La noche antes de la partida tuve serios problemas para dormir. La duración del viaje, interminable, me impidió estar de acuerdo con los versos atinados del poeta argentino Alberto Vanasco respecto a que lo más hermoso de los viajes son los preparativos. La ansiedad previa a un viaje largo puede ser devastadora, casi la misma que ha de tener el día antes de la boda una novia cuando no está muy convencida de que quiere casarse, o bien quiere casarse con otro. Ya de solo pensar en el itinerario que tenía por delante quedé agotado apenas desperté, luego de unas breves horas de sueño. Entre Houston y París tenía 11 horas de vuelo. Luego, seis horas de espera en el aeropuerto Charles de Gaulle, y después, otras 11.20 horas entre París y Beijing. Y al llegar, cinco horas más de espera en el aeropuerto de la capital china, antes de pasar otras 3.20 horas encima del avión que me llevó de Beijing a Guiyang, al Sur, pues el destino siempre está al Sur. Y de ahí —porque faltaba aun la posdata del sempiterno viaje—, dos horas y pico en camioneta hasta llegar al destino final, la ciudad de Zunyi. Salí un jueves de Houston a mediodía y llegué un sábado de tarde.

Cuando terminé de hacer las cuentas sobre las horas a transcurrir entre la salida y la llegada al destino final, ya el avión de Air France, excelente aerolínea, volaba brioso en el aire, atravesando nubes y turbulencia, rumbo al lugar que sería otra parte (el comienzo o el fin del mundo, depende). Iba a China invitado por Jidi Majia, el principal poeta chino de la minoría Yi, para participar junto a poetas de Asia, África, Europa y América en el «Foro de Poesía de Guiyang», en la hermosa (fui testigo de su rara belleza sin artificios) y remota región del mismo nombre, donde la vida puede comenzar cada día nueva, sin necesidad de saber lo que pasa en el resto del mundo. Para qué. China es un mundo aparte. Si tuviera 40 años menos me iría a pasar un tiempo largo a ese mundo aparte dentro del mundo, que fue también mi mundo en los años de la adolescencia, cuando las historias fantásticas relatadas por Marco Polo, y otros viajeros y escritores posteriores, se quedaron a residir de manera permanente en mi imaginación, esperando que algún día pudieran ser cotejadas en la realidad. Y ese día había llegado.

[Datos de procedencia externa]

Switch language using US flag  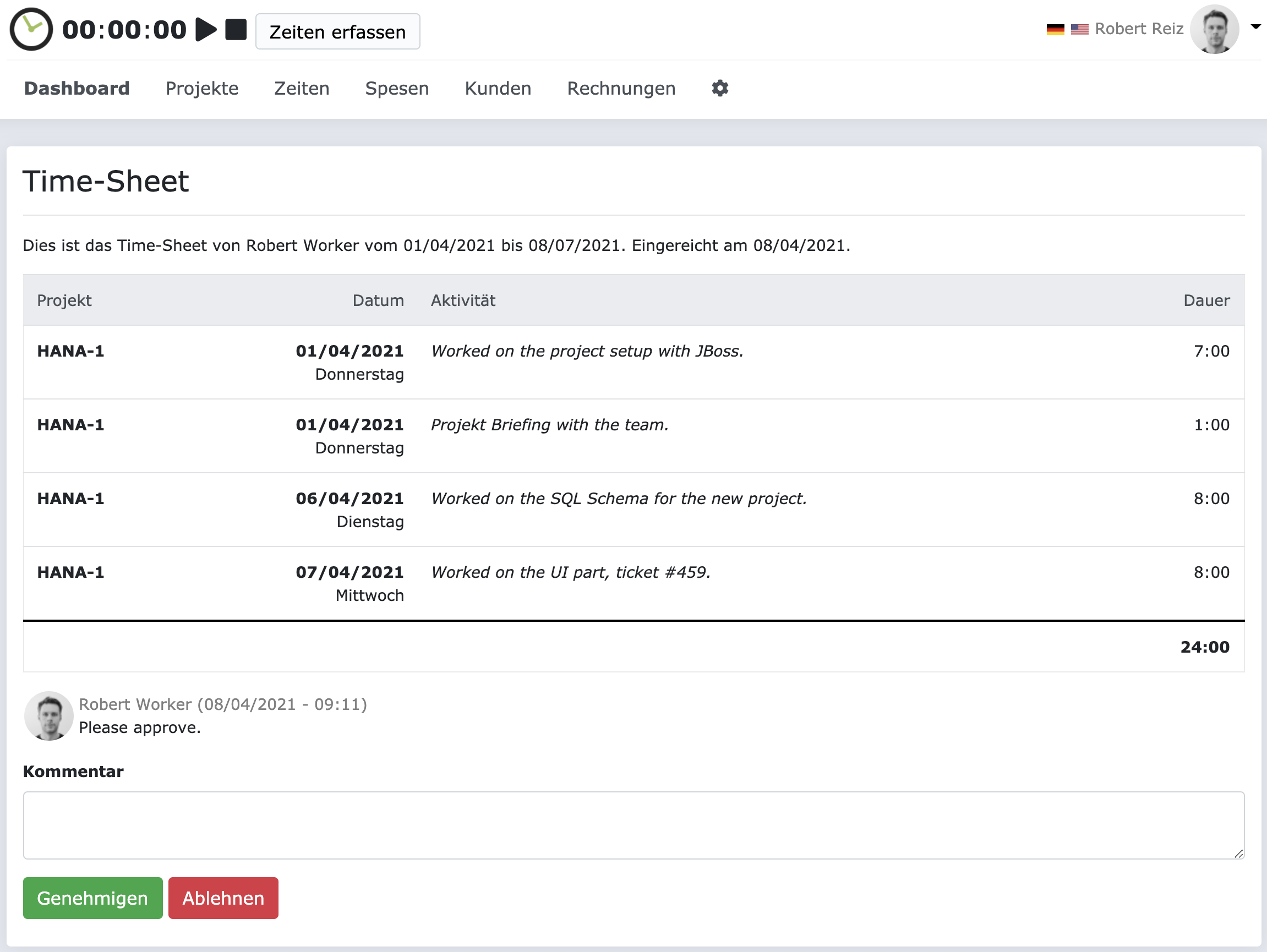click(1079, 29)
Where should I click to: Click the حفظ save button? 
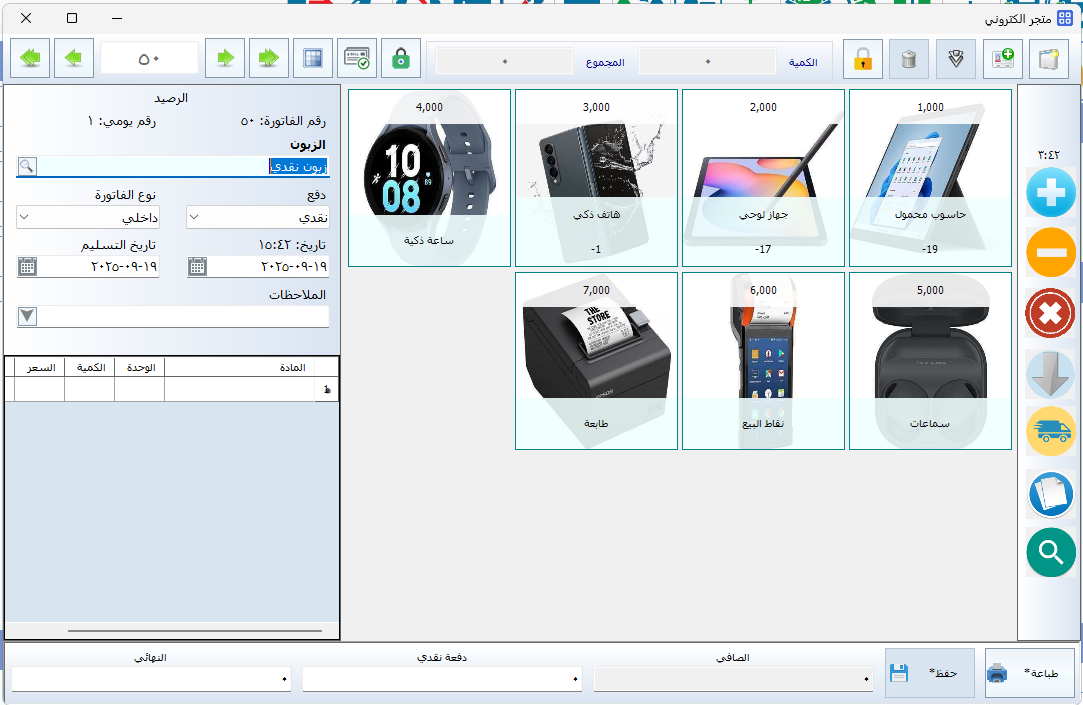tap(929, 673)
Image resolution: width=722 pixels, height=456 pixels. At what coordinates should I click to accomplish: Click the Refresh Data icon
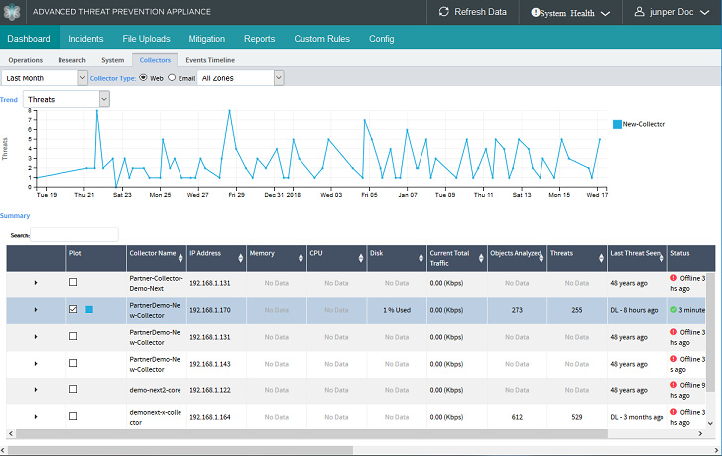[444, 12]
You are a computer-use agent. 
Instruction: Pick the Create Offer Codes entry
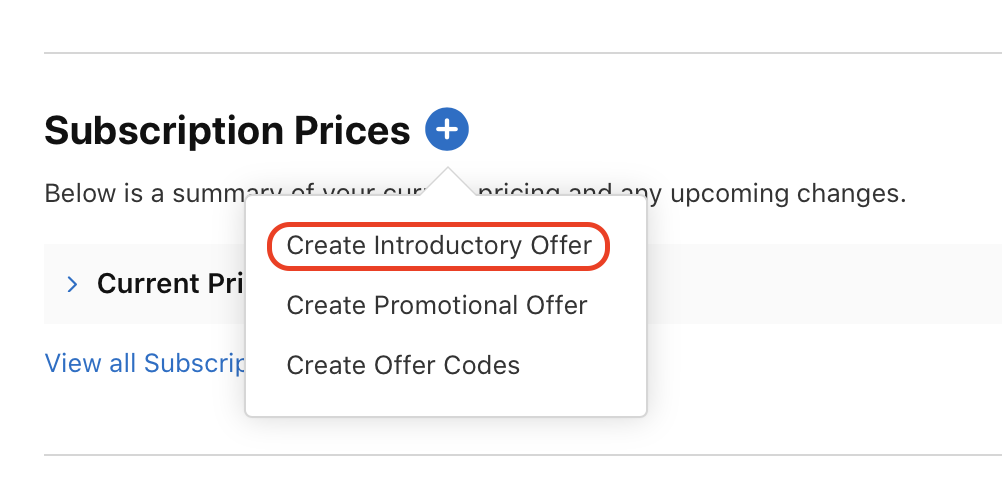pyautogui.click(x=403, y=365)
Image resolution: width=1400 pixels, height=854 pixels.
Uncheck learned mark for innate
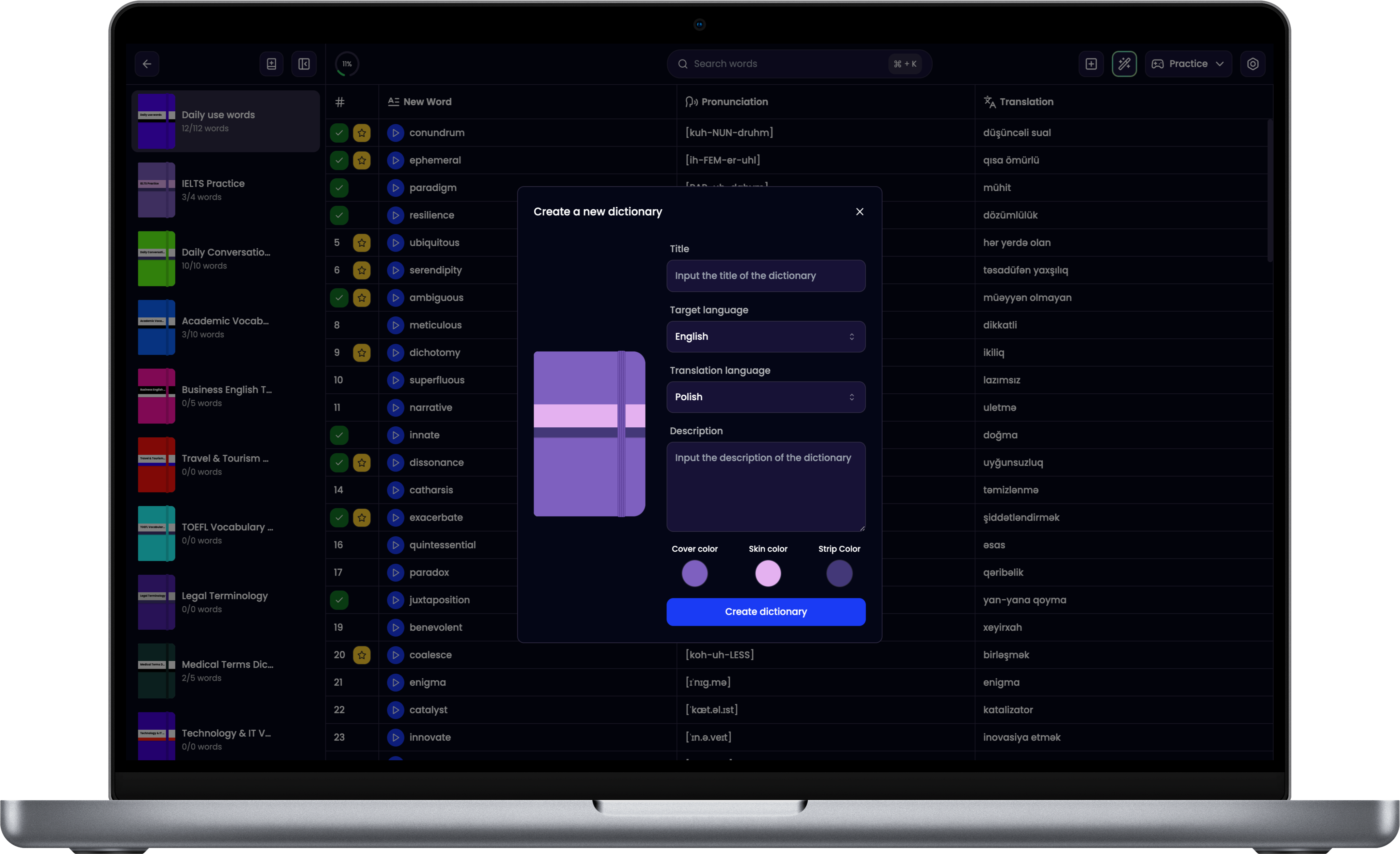point(339,435)
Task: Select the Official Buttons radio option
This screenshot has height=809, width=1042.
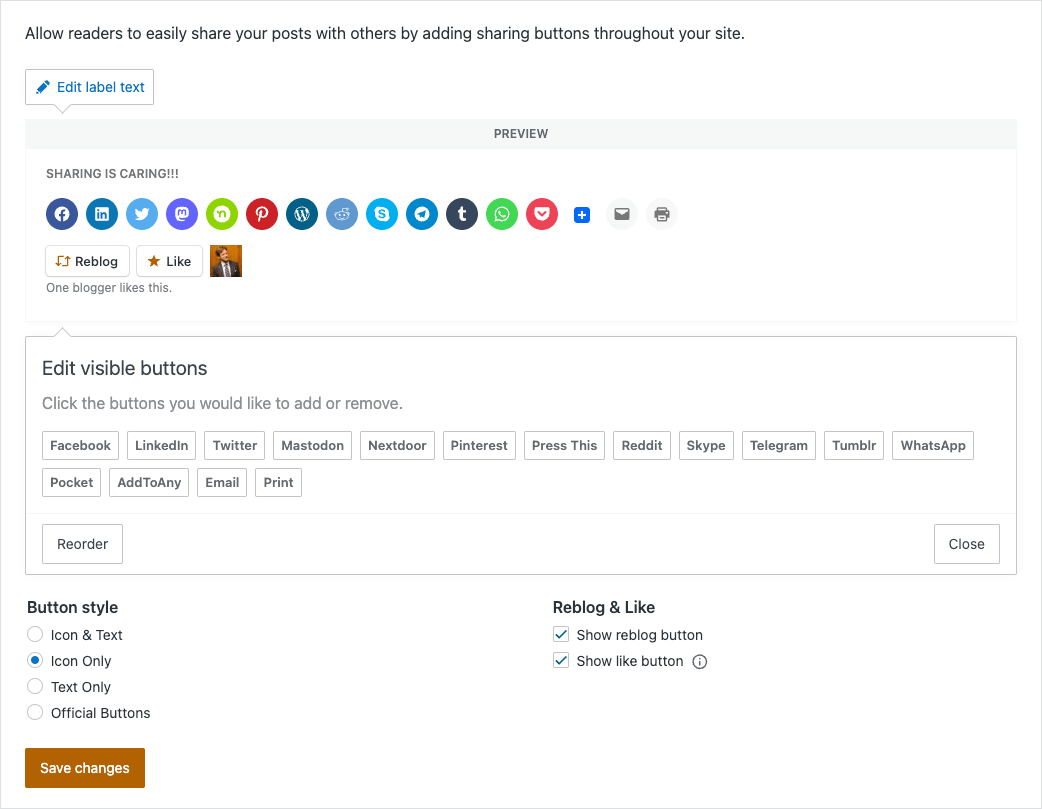Action: (x=35, y=713)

Es sábado de mañana. En Beijing amanece. El avión de Air France comienza a descender en un banco de niebla, aunque me doy cuenta enseguida que no es niebla sino contaminación ambiental. Un vaho espeso a la intemperie impide ver a través de la ventanilla el paisaje a la distancia, hasta que el Boeing triple siete desciende aún más y Beijing se muestra como una enorme planicie repleta de opacos rascacielos (si la insipidez se aplicara a la arquitectura, aquí encontraría atinentes ejemplos), hogares de millones de personas que viven entre el hacinamiento y la niebla producida de manera artificial por fábricas y motores de millones de vehículos. Siento una emoción inédita (es el adjetivo correcto para describirla) al pisar por primera vez suelo chino. No sé por qué, pero de pronto me viene a la cabeza un poema de Mao Tse Tung, quien antes de ser líder de millones y enemigo de poetas «burgueses» (a mí me hubiera ejecutado), fue un poeta con algunos poemas fenomenales. El que me viene a la memoria sin haberlo llamado es uno de esos.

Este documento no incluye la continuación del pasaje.